(Stored data entries)
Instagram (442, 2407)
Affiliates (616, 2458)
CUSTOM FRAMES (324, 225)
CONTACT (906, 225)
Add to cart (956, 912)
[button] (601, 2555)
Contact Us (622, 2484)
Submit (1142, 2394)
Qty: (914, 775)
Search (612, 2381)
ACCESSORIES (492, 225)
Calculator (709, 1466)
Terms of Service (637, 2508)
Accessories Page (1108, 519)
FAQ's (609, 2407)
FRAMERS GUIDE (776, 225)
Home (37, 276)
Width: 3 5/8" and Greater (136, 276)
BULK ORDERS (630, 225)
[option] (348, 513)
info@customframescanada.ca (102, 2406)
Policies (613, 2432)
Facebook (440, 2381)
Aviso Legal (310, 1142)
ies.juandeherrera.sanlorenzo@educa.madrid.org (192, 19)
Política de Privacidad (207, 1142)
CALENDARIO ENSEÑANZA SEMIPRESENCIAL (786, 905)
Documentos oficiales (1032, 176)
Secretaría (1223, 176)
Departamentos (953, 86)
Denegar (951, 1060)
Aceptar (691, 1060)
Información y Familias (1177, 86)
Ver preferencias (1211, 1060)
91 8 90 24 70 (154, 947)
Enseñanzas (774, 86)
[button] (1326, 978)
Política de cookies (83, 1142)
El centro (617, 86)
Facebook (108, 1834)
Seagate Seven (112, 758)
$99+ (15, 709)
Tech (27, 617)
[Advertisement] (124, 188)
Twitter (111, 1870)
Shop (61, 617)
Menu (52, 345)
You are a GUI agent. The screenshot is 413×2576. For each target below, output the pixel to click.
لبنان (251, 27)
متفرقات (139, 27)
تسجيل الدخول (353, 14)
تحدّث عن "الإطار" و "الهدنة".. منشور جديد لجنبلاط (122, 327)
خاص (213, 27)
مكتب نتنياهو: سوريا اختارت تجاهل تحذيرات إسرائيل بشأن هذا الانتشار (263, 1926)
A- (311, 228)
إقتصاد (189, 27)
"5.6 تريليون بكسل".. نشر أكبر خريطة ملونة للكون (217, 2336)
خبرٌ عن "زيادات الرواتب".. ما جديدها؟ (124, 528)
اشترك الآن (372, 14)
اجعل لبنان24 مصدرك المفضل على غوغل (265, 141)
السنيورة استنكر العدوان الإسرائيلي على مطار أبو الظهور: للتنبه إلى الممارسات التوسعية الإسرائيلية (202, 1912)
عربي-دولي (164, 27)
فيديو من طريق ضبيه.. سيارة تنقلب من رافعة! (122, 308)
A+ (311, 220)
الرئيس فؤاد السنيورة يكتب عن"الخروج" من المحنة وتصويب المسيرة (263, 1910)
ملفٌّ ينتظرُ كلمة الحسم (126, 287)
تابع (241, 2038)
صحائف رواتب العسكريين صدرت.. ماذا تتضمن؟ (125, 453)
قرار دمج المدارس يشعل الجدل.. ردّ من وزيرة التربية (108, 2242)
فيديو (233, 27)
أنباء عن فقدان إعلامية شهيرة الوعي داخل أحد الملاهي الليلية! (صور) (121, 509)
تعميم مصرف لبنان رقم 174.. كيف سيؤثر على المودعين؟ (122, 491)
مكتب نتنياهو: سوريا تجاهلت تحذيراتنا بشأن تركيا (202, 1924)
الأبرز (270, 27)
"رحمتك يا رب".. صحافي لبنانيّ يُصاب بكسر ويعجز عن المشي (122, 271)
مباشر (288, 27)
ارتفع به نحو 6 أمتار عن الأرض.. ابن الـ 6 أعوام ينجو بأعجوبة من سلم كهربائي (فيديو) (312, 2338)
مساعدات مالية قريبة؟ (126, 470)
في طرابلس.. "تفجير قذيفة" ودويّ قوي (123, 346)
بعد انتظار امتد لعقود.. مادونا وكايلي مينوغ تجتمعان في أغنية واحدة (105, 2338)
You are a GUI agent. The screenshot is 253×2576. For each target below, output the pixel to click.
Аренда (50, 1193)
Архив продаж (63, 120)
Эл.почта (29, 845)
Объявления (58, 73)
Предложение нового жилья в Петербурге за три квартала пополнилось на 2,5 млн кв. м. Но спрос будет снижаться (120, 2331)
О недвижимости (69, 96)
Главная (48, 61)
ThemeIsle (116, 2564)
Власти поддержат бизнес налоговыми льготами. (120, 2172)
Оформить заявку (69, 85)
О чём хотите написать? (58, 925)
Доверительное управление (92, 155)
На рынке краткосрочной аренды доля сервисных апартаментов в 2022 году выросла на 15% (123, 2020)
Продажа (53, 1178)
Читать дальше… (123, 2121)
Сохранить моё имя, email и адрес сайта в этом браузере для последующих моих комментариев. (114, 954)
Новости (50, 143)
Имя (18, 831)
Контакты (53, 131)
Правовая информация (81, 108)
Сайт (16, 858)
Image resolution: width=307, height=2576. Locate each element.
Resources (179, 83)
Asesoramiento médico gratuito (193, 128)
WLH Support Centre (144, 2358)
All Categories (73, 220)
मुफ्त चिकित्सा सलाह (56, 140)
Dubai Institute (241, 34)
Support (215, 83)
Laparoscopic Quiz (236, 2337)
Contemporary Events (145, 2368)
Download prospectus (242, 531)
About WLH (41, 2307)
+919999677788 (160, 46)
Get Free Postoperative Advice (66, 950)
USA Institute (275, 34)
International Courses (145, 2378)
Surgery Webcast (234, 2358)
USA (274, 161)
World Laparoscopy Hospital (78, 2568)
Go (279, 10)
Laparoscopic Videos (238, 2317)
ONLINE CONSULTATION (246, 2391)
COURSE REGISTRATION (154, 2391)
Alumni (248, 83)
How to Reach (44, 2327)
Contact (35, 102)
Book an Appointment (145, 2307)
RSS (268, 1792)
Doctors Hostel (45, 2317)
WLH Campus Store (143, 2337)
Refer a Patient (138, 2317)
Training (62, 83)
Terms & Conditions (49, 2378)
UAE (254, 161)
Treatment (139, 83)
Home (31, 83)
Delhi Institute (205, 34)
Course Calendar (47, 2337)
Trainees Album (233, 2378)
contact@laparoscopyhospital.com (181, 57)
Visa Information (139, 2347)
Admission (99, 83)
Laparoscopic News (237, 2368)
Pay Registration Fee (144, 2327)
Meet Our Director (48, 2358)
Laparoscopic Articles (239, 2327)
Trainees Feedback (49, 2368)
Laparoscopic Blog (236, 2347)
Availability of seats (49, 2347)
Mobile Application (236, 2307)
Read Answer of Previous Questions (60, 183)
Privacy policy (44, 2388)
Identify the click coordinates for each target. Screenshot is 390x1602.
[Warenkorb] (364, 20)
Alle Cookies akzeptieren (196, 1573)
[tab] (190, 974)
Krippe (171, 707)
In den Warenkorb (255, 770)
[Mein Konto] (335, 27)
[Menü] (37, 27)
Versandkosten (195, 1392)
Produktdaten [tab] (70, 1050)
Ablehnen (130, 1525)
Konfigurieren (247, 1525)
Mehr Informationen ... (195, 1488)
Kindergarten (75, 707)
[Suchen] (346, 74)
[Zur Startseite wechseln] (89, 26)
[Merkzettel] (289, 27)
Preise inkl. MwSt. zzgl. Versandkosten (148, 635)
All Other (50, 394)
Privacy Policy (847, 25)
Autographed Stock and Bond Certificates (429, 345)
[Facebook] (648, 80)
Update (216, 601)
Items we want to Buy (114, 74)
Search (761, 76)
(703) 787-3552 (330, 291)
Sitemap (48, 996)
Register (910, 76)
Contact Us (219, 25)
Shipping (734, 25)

* _Your instructions_
Your answer should consist of each line above in which "فيديو" appears.

* _Answer below_
فيديو من طريق ضبيه.. سيارة تنقلب من رافعة! (122, 308)
فيديو (233, 27)
ارتفع به نحو 6 أمتار عن الأرض.. ابن الـ 6 أعوام ينجو بأعجوبة من سلم كهربائي (فيديو) (312, 2338)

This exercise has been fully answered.